New Zealand seeing increasing number of new homes being built
Building consents for new dwellings are at a higher level in New Zealand than last year, up 12% in April compared with the same month in 2015.
In seasonally adjusted terms the number increased by 6.6% but growth has eased in recent months, according to the data from Statistics New Zealand.
However, the annual total is still at an 11 year high although most of the growth has been in Auckland and nearby regions, while Canterbury has decreased.
The apartments component has been virtually unchanged over the past year, following strong increases during the previous three years. Houses, town houses, and retirement village units have continued to increase.
The data also shows that the seasonally adjusted value of residential building work in Auckland grew 13% in the first quarter of 2016 quarter compared with the final quarter of 2015.

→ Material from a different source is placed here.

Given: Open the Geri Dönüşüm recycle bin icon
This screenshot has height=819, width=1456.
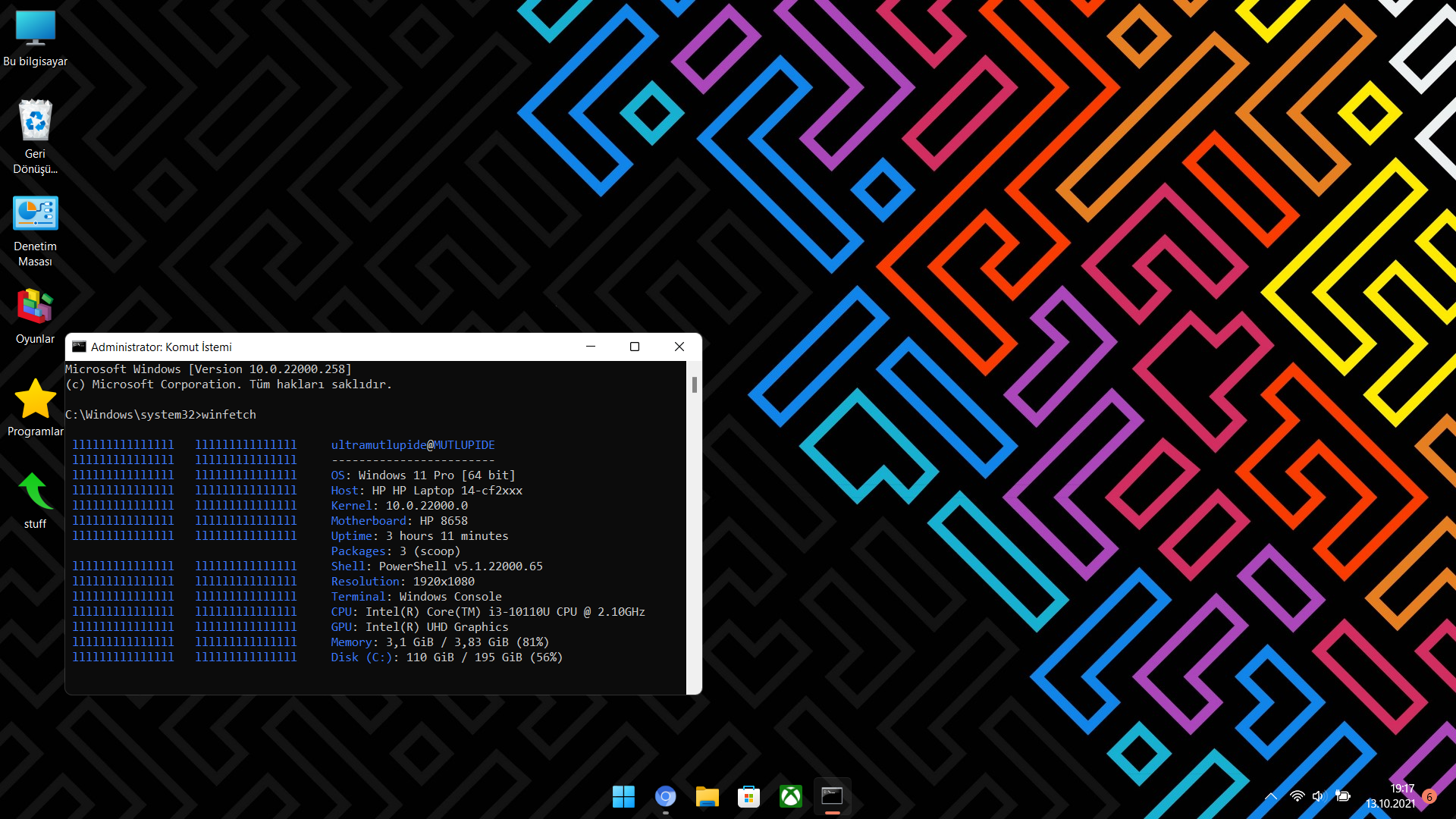Looking at the screenshot, I should tap(35, 121).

‘Auckland residential construction topped $1 billion for the first time in the March 2016 quarter, with another half-billion of non-residential work. Every week this quarter about $120 million worth of building work was put in place in Auckland,’ said business indicators senior manager Neil Kelly.
Building and Housing Minister Nick Smith said the country has seen the longest and strongest period of growth in residential construction in its history with four consecutive years of 10% plus growth nationally and 15% plus growth in Auckland.

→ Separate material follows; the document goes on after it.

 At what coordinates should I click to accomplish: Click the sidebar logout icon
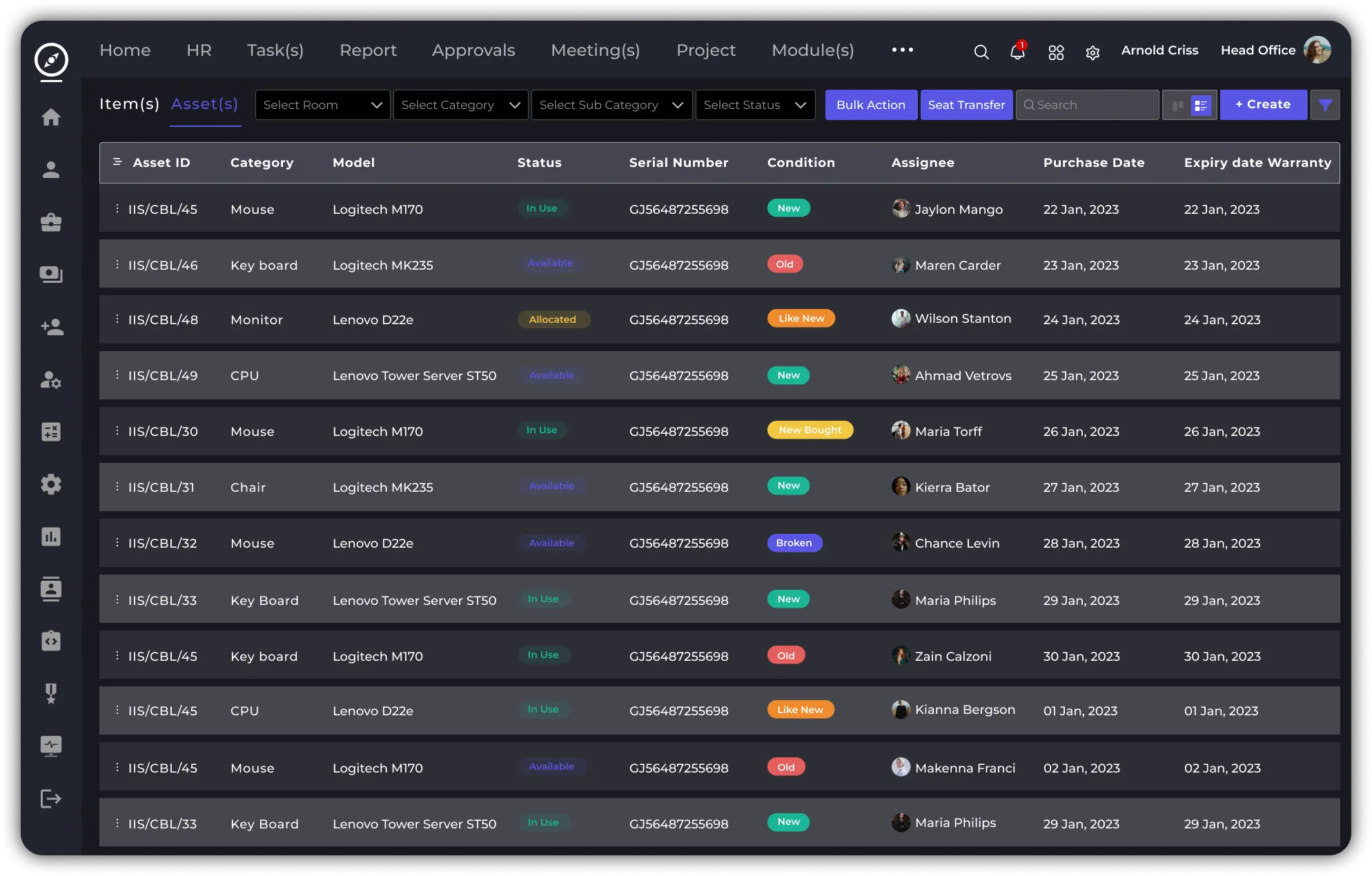pyautogui.click(x=51, y=799)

‘This is important because supply is at the core of New Zealand’s challenges around affordable, social and emergency housing,’ he added.
The value of residential and commercial building work for the year to April of $17.6 billion is an all-time high and 14% up on the previous year.

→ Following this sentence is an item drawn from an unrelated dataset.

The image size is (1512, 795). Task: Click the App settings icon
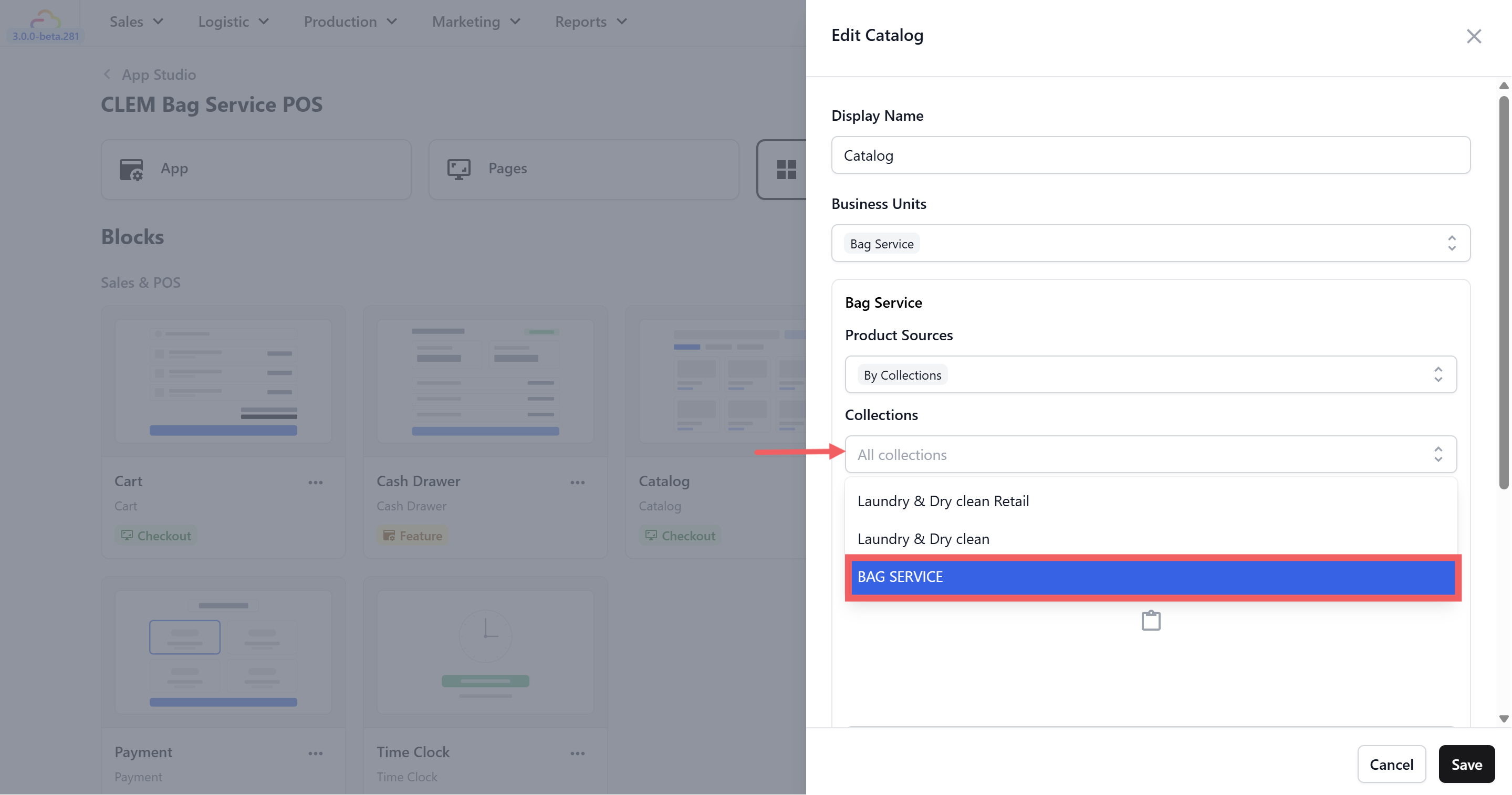point(131,170)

The sector is on schedule for 85,000 new homes to be built across New Zealand in this term of Parliament, up from 60,000 last term and for an all-time record of 36,000 homes being built in Auckland, which would be the largest in any Parliamentary term.
The figures show a dramatic growth in building activity in the regions. This building boom began in Christchurch in 2012, spread to Auckland in 2014 and is now flowing to centres such as Whangarei, up 53%, Palmerston North up 57%, Queenstown Lakes up 40%.
Activity is also up by 26% in Tauranga and in Hamilton while Auckland has seen growth of 15% but Christchurch is down 9%.
‘We are going to need to maintain this strong growth in building activity to keep up with New Zealand’s population growth, which is the result of record numbers of Kiwis coming home,’ said Smith.
‘We intend to continue to roll out a consistent and considered plan to improve housing supply and affordability,’ he added.